◆ **Task description**: Copy out each of the following lines word for word, without changing anything.

◆ **Records**:
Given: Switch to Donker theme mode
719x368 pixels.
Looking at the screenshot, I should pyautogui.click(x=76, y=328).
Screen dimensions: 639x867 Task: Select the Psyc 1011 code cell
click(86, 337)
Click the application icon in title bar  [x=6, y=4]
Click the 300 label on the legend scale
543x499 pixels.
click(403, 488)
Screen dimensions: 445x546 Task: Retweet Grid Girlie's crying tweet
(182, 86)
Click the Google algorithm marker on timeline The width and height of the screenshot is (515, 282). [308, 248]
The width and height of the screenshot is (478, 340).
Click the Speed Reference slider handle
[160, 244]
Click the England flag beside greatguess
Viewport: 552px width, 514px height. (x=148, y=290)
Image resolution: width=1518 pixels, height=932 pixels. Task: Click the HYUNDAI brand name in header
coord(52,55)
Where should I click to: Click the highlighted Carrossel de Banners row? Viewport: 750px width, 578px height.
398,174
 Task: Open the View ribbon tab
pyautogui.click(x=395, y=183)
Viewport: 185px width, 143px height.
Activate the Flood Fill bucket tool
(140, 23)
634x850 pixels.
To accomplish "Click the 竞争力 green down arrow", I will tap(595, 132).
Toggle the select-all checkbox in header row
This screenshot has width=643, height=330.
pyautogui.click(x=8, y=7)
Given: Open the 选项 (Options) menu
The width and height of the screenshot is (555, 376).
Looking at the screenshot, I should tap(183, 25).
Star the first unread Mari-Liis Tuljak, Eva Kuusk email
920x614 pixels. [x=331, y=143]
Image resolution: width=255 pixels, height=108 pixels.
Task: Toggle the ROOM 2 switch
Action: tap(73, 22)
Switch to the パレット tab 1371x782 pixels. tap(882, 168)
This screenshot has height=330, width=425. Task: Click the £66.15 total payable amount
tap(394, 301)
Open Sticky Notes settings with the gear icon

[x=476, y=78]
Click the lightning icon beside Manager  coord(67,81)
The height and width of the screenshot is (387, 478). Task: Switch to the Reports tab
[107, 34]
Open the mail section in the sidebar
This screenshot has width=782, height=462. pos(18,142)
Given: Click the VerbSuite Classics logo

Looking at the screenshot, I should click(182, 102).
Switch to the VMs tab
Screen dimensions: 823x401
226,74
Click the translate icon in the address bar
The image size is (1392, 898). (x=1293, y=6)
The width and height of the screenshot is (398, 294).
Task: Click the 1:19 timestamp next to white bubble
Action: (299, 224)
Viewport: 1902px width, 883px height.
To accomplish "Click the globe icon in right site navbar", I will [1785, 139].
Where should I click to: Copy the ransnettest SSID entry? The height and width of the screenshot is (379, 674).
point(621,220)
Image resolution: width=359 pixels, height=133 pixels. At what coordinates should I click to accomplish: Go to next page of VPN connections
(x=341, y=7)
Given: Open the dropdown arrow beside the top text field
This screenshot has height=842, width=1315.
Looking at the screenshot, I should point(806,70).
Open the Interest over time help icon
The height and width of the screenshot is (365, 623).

◆ **Task solution**:
Given: Switch to Donker theme mode
719x368 pixels.
Looking at the screenshot, I should pyautogui.click(x=76, y=328).
Screen dimensions: 639x867 Task: Select the Psyc 1011 code cell
click(86, 337)
Click the application icon in title bar  [x=6, y=4]
Click the 300 label on the legend scale
543x499 pixels.
click(403, 488)
Screen dimensions: 445x546 Task: Retweet Grid Girlie's crying tweet
(182, 86)
Click the Google algorithm marker on timeline The width and height of the screenshot is (515, 282). [308, 248]
The width and height of the screenshot is (478, 340).
Click the Speed Reference slider handle
[160, 244]
Click the England flag beside greatguess
Viewport: 552px width, 514px height. (x=148, y=290)
Image resolution: width=1518 pixels, height=932 pixels. Task: Click the HYUNDAI brand name in header
coord(52,55)
Where should I click to: Click the highlighted Carrossel de Banners row? Viewport: 750px width, 578px height.
398,174
 Task: Open the View ribbon tab
pyautogui.click(x=395, y=183)
Viewport: 185px width, 143px height.
Activate the Flood Fill bucket tool
(140, 23)
634x850 pixels.
To accomplish "Click the 竞争力 green down arrow", I will tap(595, 132).
Toggle the select-all checkbox in header row
This screenshot has width=643, height=330.
pyautogui.click(x=8, y=7)
Given: Open the 选项 (Options) menu
The width and height of the screenshot is (555, 376).
Looking at the screenshot, I should tap(183, 25).
Star the first unread Mari-Liis Tuljak, Eva Kuusk email
920x614 pixels. [x=331, y=143]
Image resolution: width=255 pixels, height=108 pixels.
Task: Toggle the ROOM 2 switch
Action: tap(73, 22)
Switch to the パレット tab 1371x782 pixels. tap(882, 168)
This screenshot has height=330, width=425. Task: Click the £66.15 total payable amount
tap(394, 301)
Open Sticky Notes settings with the gear icon

[x=476, y=78]
Click the lightning icon beside Manager  coord(67,81)
The height and width of the screenshot is (387, 478). Task: Switch to the Reports tab
[107, 34]
Open the mail section in the sidebar
This screenshot has width=782, height=462. pos(18,142)
Given: Click the VerbSuite Classics logo

Looking at the screenshot, I should click(182, 102).
Switch to the VMs tab
Screen dimensions: 823x401
226,74
Click the translate icon in the address bar
The image size is (1392, 898). (x=1293, y=6)
The width and height of the screenshot is (398, 294).
Task: Click the 1:19 timestamp next to white bubble
Action: (299, 224)
Viewport: 1902px width, 883px height.
To accomplish "Click the globe icon in right site navbar", I will [1785, 139].
Where should I click to: Copy the ransnettest SSID entry? The height and width of the screenshot is (379, 674).
point(621,220)
Image resolution: width=359 pixels, height=133 pixels. At what coordinates should I click to accomplish: Go to next page of VPN connections
(x=341, y=7)
Given: Open the dropdown arrow beside the top text field
This screenshot has height=842, width=1315.
Looking at the screenshot, I should point(806,70).
Open the Interest over time help icon
The height and width of the screenshot is (365, 623).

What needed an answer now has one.